Diabetic retinopathy progresses in four stages:
- Mild Nonproliferative Diabetic Retinopathy (NPDR):
Characterized by increased vascular permeability. (At this
earliest stage, microaneurysms occur.)
- Moderate Nonproliferative Diabetic Retinopathy (NPDR):
Characterized by few vascular closures.
- Severe Nonproliferative Diabetic Retinopathy (NPDR):
Characterized by many more blood vessel closures.
- Proliferative Diabetic Retinopathy (PDR): Characterized by
the growth of new blood vessels on the retina and posterior
surface of the vitreous. These new blood vessels are abnormal
and fragile. By themselves, these blood vessels do not cause
symptoms or vision loss.
However, blood vessels damaged from diabetic retinopathy can
cause vision loss in several ways:
- Central vision may be impaired by macular edema or capillary
non-perfusion.
- New blood vessels of PDR and contraction of the accompanying
fibrous tissue can distort the retina and lead to tractional
retinal detachment, producing severe and often irreversible
vision loss.
- New blood vessels may bleed, adding the further complication
of pre-retinal or vitreous hemorrhage.
- Neovascular glaucoma associated with PDR can be a cause of
visual loss.
To reduce the risk of vision loss, the following steps are
recommended with treatment modalities:
- Patients with Type 1 diabetes should have an initial dilated
and comprehensive eye examination by an ophthalmologist within
3-5 years after the onset of diabetes.
- Patients with Type 2 diabetes should have an initial dilated
and comprehensive eye examination by an ophthalmologist or
optometrist shortly after diabetes diagnosis.

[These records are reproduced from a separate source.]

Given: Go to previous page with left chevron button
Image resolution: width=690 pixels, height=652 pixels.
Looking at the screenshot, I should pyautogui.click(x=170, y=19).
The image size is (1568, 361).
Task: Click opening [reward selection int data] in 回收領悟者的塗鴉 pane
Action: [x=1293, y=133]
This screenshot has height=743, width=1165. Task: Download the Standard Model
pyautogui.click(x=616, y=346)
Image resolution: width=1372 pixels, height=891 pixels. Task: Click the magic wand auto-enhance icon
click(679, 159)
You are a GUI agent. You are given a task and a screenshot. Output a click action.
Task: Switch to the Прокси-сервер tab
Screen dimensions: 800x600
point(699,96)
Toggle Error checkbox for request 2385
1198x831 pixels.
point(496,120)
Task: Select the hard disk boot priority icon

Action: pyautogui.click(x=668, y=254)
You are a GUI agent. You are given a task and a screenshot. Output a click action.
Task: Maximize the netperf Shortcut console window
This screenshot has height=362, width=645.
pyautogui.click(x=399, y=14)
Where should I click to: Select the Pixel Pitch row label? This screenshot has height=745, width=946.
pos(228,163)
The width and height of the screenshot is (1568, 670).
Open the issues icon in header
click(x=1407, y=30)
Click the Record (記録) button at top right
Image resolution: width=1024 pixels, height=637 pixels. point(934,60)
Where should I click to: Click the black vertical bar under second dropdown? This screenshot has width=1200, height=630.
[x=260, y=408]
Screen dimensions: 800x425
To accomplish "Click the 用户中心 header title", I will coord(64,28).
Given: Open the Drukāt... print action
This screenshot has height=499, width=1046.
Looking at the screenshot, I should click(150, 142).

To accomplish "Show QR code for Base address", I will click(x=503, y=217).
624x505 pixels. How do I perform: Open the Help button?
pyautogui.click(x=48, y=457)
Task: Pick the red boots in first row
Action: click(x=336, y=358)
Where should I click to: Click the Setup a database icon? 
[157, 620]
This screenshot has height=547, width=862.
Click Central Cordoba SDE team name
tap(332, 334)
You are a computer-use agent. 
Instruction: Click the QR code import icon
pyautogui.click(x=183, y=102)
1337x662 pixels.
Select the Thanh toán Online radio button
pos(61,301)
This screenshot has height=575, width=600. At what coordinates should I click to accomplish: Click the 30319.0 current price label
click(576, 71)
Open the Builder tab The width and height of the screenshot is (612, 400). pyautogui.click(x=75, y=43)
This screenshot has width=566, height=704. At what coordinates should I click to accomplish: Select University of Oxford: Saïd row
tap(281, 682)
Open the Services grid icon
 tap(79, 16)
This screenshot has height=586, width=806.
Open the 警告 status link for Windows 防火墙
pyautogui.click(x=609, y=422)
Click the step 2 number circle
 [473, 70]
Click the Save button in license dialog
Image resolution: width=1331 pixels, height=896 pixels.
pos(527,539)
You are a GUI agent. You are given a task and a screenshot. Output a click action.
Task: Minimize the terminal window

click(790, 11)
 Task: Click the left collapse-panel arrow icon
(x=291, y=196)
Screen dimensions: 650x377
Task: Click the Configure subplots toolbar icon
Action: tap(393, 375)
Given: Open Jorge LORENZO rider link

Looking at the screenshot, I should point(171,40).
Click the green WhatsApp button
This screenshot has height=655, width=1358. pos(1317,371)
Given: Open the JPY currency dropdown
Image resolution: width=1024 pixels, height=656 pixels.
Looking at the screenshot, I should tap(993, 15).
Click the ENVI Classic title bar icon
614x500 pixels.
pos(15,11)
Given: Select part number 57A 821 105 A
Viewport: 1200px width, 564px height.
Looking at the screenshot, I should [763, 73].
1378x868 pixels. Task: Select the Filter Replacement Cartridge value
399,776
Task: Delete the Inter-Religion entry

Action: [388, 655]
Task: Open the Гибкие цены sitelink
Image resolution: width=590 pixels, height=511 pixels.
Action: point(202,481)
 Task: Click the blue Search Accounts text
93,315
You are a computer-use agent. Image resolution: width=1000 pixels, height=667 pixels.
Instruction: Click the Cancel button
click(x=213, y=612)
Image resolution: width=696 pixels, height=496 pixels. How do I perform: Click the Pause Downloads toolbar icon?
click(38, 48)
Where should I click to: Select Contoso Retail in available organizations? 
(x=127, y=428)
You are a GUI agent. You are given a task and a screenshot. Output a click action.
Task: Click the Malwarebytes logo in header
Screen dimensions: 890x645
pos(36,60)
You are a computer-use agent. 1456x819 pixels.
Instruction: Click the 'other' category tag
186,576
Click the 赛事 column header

- Subsequently, annual examinations by an ophthalmologist or
optometrist should be repeated for both Type 1 and Type 2
diabetic patients.
Higher Studies have established that treatment modalities to
control glycemia & blood pressure could prevent & delay the
progression of diabetic retinopathy as well as prevent loss of
vision in a larger proportion of patients with diabetes.